If climate targets are to be met, much will depend on “what happens, when”, according to Friends of the Earth director Oisín Coghlan. Will BusConnects and cycling/walking infrastructure, for example, come before big road projects?

Transport is where emissions are rising fastest. Any wrong decision on transport infrastructure, Coghlan believes, could derail overall national climate targets, especially when there other huge challenges – in agriculture, and in power generation, where increasing electricity demand and weaknesses in grid infrastructure mean reliance on fossil fuels to fill gaps will continue longer than anticipated.
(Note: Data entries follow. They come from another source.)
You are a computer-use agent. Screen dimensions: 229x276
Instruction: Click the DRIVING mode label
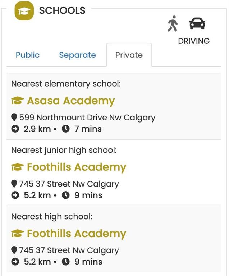194,41
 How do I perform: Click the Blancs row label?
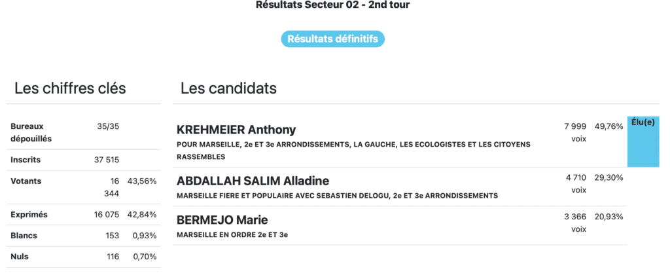pyautogui.click(x=24, y=236)
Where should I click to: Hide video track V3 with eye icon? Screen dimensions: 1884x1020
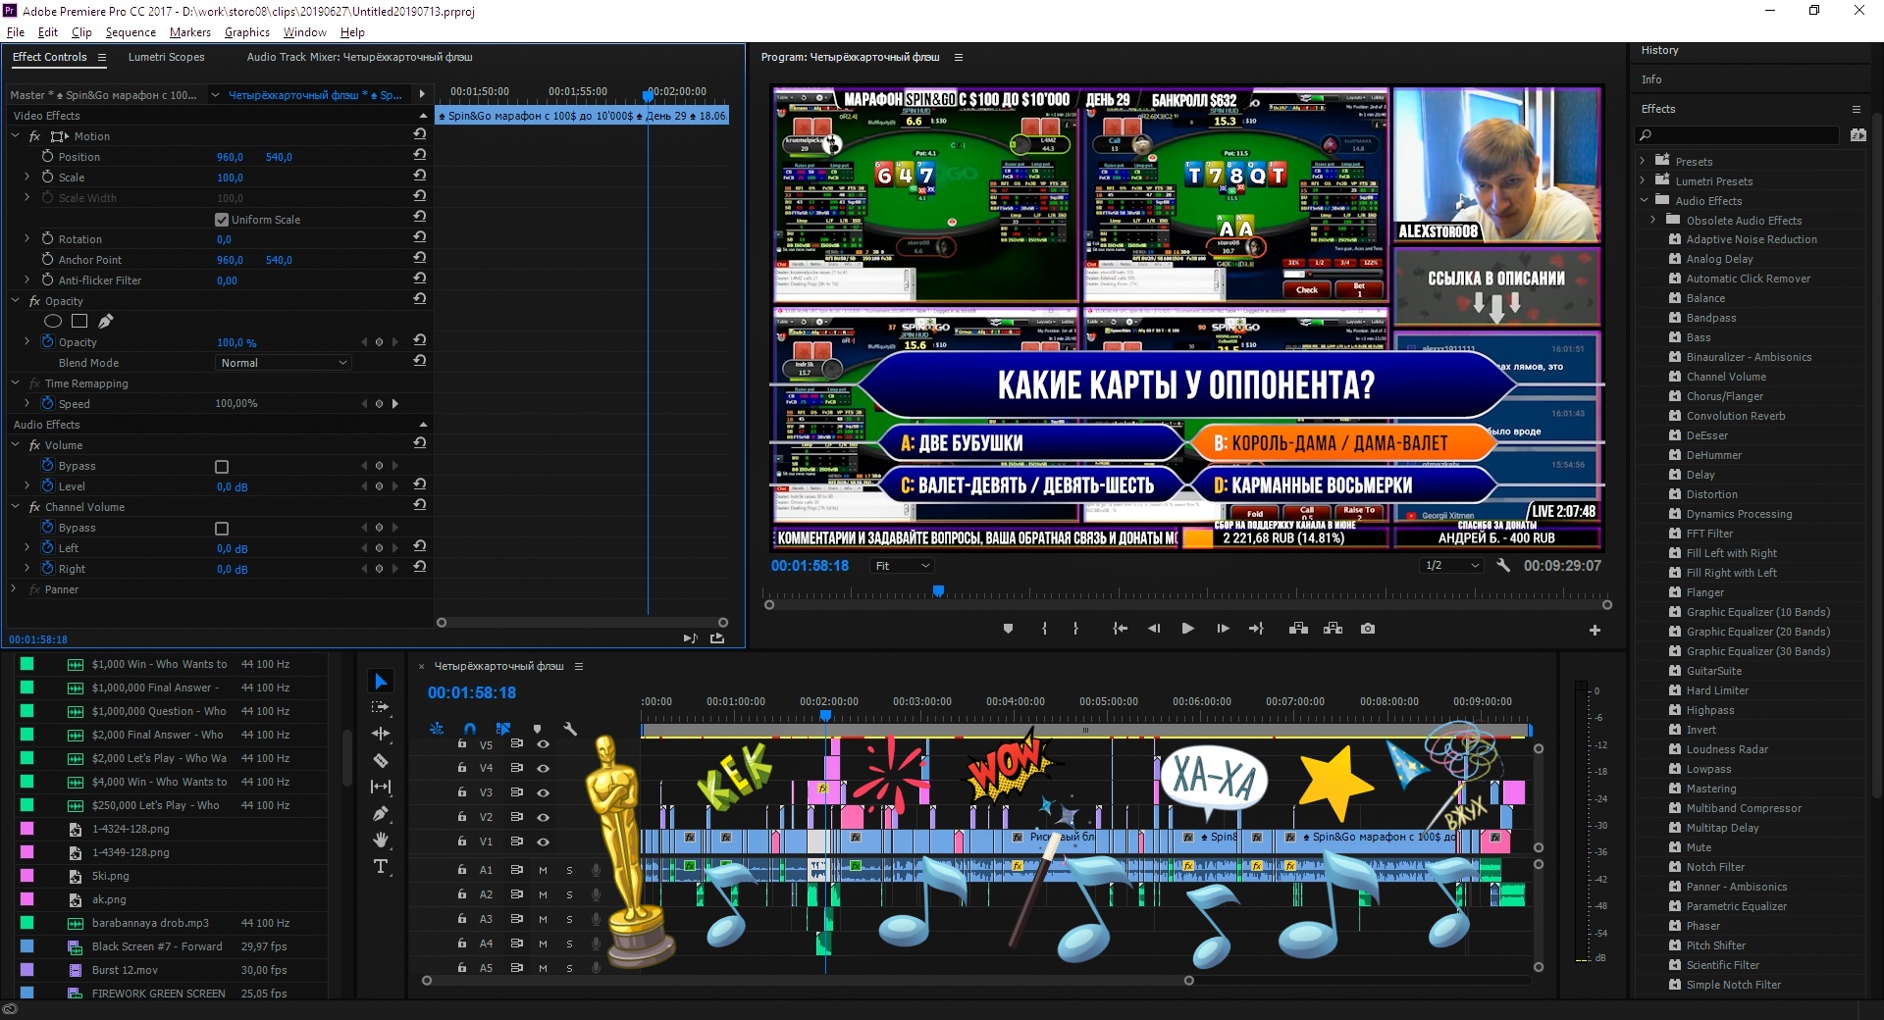pyautogui.click(x=543, y=792)
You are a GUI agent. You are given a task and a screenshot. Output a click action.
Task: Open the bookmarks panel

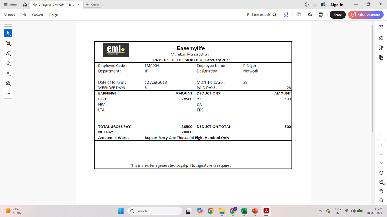tap(381, 48)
Coghlan says meeting the decarbonising challenge has to mean using roads less often, regardless of whether those big road projects are proceeded with or not. That requires congestion charges, increased tolling and higher parking charges penalising urban drivers but not rural dwellers – “disincentives” that, arguably, should have been in place before workers return to workplaces post-Covid.

Fundamentally, “we have not resolved the big choices we have to make. They have just confirmed terms of engagement,” says Coghlan. Major road projects are on the list alongside a requirement for 2:1 investment in favour of public transport including cycling/walking options.

There are many unanswered questions. Will 2:1 apply for the lifetime of this Government? How transparent will new climate impact assessments be? Producing them at the last minute as projects are announced, as was done previously, is unacceptable.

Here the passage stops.